Cost. Per-feature spend, per-customer spend (if you bill or just want to know), cache hit rate per layer, token mix (cached vs uncached input). The "where is the money going" view.
Quality. Faithfulness or your domain quality metric over time, segmented by feature and customer tier. Eval score distribution. Sample-grade audit results vs LLM-judge results. The "are users getting good answers" view.
Build the quality dashboard first. It is the dashboard you check on Monday morning before doing anything else. The other two are diagnostic.
Where this fits in the broader stack
Monitoring sits on top of observability. Observability captures the spans, traces, attributes, and scores. Monitoring decides what is normal, what is not, and what wakes someone up. The two pieces share the same data model.
- LLM observability is the broader picture of what to capture.
- LLM tracing is the data model that feeds monitoring.
- RAG observability is the RAG-specific cut, including the dashboards.

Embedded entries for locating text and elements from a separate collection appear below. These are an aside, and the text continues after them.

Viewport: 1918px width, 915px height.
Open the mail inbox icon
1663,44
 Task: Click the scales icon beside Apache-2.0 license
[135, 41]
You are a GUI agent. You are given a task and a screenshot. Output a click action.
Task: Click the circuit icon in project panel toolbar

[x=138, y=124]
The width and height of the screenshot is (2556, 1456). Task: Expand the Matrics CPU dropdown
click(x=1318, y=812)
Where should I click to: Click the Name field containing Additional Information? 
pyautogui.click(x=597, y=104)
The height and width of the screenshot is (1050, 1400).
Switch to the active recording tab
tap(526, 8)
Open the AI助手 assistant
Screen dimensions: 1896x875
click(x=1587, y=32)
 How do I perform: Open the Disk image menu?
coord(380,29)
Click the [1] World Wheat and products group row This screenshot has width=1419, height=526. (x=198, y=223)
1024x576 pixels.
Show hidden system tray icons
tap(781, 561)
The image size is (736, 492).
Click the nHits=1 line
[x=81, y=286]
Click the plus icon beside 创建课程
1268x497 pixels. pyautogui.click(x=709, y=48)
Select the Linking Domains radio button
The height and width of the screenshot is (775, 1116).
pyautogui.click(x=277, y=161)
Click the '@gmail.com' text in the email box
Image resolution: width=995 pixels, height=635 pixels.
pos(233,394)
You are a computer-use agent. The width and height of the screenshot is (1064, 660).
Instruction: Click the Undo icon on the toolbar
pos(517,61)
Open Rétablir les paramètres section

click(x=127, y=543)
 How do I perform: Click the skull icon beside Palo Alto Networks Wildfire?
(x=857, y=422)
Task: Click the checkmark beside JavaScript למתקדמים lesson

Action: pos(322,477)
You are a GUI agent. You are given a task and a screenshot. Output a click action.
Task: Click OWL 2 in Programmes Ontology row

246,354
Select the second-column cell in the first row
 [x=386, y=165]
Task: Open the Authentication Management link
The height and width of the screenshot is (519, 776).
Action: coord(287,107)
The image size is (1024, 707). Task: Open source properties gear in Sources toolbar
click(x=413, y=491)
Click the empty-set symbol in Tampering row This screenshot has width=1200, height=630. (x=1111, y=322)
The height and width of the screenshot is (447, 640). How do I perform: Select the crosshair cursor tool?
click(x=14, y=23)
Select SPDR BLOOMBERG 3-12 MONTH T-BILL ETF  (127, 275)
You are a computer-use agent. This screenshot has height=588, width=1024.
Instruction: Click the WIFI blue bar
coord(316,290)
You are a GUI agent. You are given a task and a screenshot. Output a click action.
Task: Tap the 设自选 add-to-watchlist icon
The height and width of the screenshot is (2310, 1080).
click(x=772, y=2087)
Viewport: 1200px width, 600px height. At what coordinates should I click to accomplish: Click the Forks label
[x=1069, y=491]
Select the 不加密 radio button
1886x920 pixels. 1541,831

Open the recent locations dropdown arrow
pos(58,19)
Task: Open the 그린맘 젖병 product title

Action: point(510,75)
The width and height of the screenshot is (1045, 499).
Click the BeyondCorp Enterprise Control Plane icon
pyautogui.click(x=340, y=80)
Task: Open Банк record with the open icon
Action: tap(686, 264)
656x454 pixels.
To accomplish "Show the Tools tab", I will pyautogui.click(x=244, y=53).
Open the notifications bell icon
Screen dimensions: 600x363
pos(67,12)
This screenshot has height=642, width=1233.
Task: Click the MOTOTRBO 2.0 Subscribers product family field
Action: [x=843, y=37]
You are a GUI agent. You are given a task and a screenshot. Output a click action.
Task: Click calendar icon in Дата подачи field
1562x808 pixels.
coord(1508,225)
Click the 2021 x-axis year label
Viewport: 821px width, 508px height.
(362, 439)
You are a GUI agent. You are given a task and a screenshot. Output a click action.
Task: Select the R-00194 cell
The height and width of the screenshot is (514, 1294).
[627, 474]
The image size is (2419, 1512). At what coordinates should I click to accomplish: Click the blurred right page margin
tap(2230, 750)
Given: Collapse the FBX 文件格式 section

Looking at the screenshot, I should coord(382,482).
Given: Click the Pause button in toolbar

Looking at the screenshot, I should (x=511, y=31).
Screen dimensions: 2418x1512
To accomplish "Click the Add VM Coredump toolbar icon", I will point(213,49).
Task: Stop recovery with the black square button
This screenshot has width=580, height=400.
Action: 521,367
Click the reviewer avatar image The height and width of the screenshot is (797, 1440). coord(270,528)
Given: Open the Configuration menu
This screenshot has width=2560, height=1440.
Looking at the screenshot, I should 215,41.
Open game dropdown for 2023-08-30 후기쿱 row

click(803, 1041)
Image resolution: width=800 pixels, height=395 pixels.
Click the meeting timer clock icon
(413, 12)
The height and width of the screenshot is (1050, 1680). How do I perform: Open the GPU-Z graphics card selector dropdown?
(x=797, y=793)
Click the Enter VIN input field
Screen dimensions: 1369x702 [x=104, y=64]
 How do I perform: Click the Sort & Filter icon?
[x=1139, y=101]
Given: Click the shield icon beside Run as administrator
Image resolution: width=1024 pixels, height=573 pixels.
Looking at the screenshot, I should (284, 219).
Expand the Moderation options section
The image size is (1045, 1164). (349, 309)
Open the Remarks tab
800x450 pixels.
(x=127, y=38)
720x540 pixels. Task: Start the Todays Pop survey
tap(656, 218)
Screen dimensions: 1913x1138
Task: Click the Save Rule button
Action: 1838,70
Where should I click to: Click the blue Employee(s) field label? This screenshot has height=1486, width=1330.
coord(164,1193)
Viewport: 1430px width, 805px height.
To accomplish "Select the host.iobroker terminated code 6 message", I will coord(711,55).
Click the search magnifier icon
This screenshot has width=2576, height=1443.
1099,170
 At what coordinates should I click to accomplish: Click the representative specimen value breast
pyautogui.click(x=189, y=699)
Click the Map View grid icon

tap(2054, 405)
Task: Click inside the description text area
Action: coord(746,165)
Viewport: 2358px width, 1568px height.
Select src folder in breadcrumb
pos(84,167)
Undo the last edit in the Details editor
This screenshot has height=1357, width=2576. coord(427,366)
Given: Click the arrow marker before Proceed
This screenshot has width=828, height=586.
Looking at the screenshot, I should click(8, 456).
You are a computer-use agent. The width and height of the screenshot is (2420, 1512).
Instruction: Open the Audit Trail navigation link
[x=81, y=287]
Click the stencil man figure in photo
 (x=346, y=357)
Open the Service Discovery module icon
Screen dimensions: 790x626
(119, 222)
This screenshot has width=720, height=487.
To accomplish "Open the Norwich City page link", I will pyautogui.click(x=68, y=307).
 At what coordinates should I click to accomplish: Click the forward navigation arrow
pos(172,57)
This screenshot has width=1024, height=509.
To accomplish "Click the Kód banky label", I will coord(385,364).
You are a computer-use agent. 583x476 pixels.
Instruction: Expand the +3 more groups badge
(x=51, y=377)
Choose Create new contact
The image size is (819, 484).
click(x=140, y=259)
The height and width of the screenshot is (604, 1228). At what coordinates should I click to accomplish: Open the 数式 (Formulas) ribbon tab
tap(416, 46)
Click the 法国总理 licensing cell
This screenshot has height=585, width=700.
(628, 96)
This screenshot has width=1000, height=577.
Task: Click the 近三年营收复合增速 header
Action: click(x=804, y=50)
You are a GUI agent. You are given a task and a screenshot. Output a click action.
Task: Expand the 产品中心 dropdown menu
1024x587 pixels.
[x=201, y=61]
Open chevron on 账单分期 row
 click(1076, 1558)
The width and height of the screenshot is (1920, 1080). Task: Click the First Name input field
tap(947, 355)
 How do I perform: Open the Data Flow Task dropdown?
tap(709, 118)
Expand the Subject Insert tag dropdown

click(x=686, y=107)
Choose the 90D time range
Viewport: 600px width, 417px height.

- Agent debugging is the workflow once monitoring fires an alert.
- LLM cache layers is what to monitor on the cache side.
Respan ships all of this in one platform with the alerts integrated into the same data model. The monitors and notifications feature handles the alert rules. Self-built monitoring works fine too, especially on top of OpenTelemetry plus Grafana.
Common gotchas
Mistakes we see, ranked by how often they happen.
- No quality metric. You will not know when the model gets worse. Pick a metric, even an imperfect one, and start tracking.
- Alerts on absolute thresholds. Fire constantly during expected peaks, get muted, miss the real incidents.
- One mega-dashboard. Hides segment-specific problems.
- Monitoring without observability. Alert fires, nobody can find the bad traces, alert gets ignored.
- Per-call cost without per-session cost. Catches the cheap-call regressions, misses the agent-loop-gone-bad regressions.
- No alerting on prompt-version changes. Set a hard threshold alert that fires the first day any new prompt version goes prod. Catches the regressions before they age.
- Forgetting traffic volume. Most useful for catching the things that are supposed to be small but are not.
FAQ
What is the difference between LLM monitoring and LLM observability? Observability is the data you capture (traces, spans, metrics, eval scores). Monitoring is what you decide to look at and alert on. Same underlying data, different operational layers.
How often should I sample online evals? 1 to 5 percent of production traffic for high-volume apps. Up to 100 percent for errored calls and for the first 90 days of a new feature. The cost of judges is real if you run them on everything.
What is the cheapest judge to use for online evals? Claude Haiku 4.5 or GPT-5-mini are both reasonable for the qualitative metrics. Run a calibration where you compare 50 samples against a stronger judge, check correlation, and use the cheap one if it tracks closely.
Should I alert on average latency or p99? p99. The average will not catch the tail that hurts your users.
How do I monitor an agent loop specifically? Loop count per session, tokens per session, and the pattern-specific signals from agent workflow patterns. Histograms, not averages.
Do I need Prometheus and Grafana for this, or is OpenTelemetry enough? OpenTelemetry plus any backend that supports OTLP works. Grafana is a reasonable visualization layer. Respan or similar managed platforms collapse the stack into one product. Pick by what your team will actually use.
What's the single highest-ROI monitoring change for a team that has none? Per-session cost histograms. They surface agent loops gone bad, prompt bloat, and context-window inflation in one chart. Pair with a p99 latency chart and you have caught most of what hurts users and the bill.